Astrophysicist Jean-Pierre Petit, 80 years old in 2017, is now making a series of Youtube videos to popularize the Janus cosmological model and explain the basic concepts.

There are 27 videos to date but the 11 first ones rather talk about the history and evolution of astrophysics and cosmology through time, from antiquity to modern days. The foundations of the Janus model are broached from video #12.

In order to share and expand the Janus model among scientists outside of France, where the climate is not favorable to the birth of novel ideas in cosmology, Dr Petit has decided to subtitle his videos in English. The difficulty is not to answer critics (critics are welcomed), but to be heard above the ambient noise, including the noise generated by trending theories backed up by the media. The difficulty is to be read, and most importantly to be understood. If Dr Petit manages to explains his model in various international conferences he plans to attend, and share his videos directly with the people interested, maybe an international collaboration with other scientists over the world could be triggered.

By the way, you can post here but also post questions in the comment section of YouTube under each video, as JP Petit read the posts there, and as he speaks and write English he could answer.

Here is the Janus English YouTube playlist: https://goo.gl/MnGTHa

And its description:

Quote from: Jean-Pierre Petit
In this series of videos, astrophysicist and cosmologist Jean-Pierre Petit explains the Janus Cosmological Model.

JCM is a bimetric theory of gravity based on general relativity with a system of two coupled field equations, involving the presence of positive and negative masses in cosmology.

It describes the universe as an M4 manifold with two metrics. The first metric g(+) or "positive sector" refers to a family of geodesics with positive mass and positive energy particles, while the second metric g(-) or "negative sector" refers to another family of geodesics with negative mass and negative energy particles. Negative mass particles emit negative energy photons that follow null geodesics of the metric g(-) hence cannot be seen.

The Newtonian approximation provides the interaction laws: particles whose masses own the same sign mutually attract through Newton's law, while particles whose masses have opposite signs mutually repel through anti-Newton's law. This solves the unmanageable Runaway paradox, which arises when one tries to include negative masses in Einstein's model.

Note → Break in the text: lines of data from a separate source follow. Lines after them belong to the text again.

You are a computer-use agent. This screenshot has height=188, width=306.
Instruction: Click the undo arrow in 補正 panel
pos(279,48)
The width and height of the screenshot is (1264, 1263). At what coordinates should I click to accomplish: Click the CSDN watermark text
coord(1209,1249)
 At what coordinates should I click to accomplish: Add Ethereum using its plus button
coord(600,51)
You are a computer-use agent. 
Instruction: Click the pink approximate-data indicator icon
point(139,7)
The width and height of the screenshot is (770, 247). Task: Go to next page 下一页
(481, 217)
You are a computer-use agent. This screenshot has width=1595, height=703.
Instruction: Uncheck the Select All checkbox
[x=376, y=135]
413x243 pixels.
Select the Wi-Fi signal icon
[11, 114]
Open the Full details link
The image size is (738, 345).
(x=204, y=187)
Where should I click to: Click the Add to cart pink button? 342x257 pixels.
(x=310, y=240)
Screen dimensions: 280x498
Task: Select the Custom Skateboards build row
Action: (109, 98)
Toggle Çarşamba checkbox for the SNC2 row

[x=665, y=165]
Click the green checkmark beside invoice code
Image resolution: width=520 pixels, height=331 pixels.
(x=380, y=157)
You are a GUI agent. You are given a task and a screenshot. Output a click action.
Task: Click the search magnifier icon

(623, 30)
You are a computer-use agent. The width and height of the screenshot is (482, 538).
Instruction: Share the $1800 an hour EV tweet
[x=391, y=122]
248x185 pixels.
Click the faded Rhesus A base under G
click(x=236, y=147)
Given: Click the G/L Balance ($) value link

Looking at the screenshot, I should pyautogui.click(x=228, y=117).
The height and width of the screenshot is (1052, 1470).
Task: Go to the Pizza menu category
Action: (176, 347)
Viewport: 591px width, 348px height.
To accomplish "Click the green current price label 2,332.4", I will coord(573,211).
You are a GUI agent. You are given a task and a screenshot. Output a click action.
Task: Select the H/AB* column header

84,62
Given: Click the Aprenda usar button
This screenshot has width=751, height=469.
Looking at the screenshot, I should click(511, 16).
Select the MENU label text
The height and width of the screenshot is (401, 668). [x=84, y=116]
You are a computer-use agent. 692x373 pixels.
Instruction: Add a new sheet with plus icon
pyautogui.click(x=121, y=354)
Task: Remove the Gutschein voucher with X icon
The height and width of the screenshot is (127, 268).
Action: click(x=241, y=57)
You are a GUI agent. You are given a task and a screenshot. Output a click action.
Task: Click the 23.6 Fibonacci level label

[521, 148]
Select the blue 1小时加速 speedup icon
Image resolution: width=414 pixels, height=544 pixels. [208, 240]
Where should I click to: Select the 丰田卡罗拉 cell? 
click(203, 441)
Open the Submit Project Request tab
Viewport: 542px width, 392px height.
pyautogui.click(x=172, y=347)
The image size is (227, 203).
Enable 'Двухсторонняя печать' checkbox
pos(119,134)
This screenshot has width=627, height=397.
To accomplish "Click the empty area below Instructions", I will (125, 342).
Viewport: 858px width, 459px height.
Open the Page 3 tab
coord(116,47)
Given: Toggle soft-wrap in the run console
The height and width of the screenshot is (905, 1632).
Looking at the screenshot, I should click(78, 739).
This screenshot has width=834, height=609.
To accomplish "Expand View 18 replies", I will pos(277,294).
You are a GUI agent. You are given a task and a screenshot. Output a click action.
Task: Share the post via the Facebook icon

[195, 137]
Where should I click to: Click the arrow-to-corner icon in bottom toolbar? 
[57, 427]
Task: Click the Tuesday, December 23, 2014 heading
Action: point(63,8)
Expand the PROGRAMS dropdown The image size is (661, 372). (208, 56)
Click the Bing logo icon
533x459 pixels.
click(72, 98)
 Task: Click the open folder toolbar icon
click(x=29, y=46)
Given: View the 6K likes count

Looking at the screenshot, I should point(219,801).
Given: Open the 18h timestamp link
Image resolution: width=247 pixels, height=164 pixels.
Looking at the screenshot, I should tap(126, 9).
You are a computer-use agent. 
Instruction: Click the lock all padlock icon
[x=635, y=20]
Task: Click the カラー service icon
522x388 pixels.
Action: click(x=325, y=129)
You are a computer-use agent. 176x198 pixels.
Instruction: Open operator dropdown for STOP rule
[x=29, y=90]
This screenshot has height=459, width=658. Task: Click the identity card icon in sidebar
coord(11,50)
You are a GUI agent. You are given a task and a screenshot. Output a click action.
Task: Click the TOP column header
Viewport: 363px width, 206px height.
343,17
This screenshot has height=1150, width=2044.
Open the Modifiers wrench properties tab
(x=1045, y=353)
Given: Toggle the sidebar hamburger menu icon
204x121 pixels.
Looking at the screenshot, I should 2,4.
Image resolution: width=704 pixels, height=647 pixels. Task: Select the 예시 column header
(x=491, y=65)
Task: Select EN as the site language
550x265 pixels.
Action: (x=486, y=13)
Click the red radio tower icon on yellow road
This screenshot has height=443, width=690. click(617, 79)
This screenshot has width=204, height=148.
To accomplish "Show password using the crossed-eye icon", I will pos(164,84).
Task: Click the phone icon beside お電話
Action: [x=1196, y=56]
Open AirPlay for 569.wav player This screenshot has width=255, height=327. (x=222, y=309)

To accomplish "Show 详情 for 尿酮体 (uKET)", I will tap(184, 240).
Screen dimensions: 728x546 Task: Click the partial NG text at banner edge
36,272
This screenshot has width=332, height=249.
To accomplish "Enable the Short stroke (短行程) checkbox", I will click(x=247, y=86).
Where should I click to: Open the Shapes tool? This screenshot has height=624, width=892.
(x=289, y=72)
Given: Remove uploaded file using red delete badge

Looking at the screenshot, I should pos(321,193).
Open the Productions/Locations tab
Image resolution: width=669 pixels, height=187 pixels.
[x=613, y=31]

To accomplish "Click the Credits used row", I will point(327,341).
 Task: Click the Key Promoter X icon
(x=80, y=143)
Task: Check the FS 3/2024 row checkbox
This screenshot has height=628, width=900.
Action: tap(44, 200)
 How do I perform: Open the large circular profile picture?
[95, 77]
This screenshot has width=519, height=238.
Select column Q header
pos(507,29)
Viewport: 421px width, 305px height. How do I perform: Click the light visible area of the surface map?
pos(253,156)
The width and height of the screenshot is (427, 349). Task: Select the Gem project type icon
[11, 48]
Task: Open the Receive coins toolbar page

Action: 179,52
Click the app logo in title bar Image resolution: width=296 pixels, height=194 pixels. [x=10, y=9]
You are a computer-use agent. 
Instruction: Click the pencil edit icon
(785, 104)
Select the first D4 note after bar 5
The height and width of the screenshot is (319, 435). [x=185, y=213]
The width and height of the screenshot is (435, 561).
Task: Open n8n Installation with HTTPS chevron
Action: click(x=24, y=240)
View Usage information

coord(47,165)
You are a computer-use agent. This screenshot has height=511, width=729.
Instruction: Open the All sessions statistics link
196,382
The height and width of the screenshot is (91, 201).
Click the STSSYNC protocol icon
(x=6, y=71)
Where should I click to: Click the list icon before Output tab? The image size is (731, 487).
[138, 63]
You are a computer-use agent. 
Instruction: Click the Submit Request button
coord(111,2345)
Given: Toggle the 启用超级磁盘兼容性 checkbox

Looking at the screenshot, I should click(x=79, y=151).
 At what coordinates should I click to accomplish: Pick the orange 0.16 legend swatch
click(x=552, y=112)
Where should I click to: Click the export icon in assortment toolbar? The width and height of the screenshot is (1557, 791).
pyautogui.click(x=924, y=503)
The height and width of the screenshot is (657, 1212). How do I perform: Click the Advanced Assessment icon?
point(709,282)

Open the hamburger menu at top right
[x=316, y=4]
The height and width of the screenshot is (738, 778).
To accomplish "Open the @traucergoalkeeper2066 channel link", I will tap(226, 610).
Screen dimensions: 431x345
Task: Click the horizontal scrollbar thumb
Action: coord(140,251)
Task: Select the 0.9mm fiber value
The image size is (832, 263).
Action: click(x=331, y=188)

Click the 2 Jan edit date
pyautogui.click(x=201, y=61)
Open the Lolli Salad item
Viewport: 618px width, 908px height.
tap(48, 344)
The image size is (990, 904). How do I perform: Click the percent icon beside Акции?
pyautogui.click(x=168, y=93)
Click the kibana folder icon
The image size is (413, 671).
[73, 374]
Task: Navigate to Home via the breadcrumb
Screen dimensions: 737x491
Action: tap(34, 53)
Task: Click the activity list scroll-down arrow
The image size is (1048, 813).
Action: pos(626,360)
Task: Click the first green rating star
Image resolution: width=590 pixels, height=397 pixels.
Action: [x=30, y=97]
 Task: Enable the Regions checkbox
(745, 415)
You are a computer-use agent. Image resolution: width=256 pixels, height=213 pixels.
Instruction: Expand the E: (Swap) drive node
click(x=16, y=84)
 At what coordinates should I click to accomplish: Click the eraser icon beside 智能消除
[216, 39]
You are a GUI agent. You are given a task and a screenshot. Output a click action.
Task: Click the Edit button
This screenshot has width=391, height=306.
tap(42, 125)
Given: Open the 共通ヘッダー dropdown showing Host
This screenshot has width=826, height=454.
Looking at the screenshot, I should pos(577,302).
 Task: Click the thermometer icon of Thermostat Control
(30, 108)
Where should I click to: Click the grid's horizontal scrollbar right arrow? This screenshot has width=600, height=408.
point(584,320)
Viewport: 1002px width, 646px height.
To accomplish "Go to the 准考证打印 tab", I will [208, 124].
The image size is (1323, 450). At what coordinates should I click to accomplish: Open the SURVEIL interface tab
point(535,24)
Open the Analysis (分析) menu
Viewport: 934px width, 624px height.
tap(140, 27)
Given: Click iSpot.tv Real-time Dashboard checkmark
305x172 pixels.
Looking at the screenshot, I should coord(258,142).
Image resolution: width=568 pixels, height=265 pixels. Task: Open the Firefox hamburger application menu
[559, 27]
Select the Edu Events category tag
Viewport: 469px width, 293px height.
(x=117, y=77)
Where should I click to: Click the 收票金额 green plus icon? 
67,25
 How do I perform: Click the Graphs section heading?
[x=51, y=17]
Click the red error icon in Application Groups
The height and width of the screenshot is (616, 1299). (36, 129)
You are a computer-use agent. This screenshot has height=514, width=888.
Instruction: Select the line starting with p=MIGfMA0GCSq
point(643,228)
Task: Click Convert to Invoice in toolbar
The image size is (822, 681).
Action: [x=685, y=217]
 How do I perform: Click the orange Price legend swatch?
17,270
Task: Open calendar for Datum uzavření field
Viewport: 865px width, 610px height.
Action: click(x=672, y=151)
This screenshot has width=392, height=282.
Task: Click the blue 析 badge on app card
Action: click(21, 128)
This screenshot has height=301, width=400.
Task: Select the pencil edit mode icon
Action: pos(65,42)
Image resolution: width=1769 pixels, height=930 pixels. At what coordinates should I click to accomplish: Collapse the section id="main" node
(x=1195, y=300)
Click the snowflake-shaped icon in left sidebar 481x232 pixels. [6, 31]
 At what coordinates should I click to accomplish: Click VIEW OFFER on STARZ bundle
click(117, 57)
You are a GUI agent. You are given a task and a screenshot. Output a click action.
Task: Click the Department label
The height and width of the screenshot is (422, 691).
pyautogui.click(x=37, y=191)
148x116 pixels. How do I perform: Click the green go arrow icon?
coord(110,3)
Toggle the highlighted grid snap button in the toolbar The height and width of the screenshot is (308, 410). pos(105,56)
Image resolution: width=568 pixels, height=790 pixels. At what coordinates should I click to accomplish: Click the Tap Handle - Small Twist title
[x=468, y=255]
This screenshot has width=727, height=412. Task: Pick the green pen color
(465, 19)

Like Andrei Sakharov's model, the second sector is a CPT symmetry of the first one, linked together by the Big Bang, and explains the apparent lack of primordial antimatter.

Dynamical group theory demonstrates that the reversal of the arrow of time equals energy inversion, and provides the nature of negative species.

The negative sector contributes to the gravitational field and negative pressure and replaces both dark matter and dark energy of the concordance model and its six free parameters, without ant ad hoc parameter.

The model challenges dark matter as it explains the formation of galactic spiral structures, their confinement and their anomalous rotation curves. It also explains the formation of galaxy clusters and the large-scale structure of the universe, the giant voids and the Dipole Repeller effect. Mirage effects around galaxies and galaxy clusters are due to a negative gravitational lensing effect.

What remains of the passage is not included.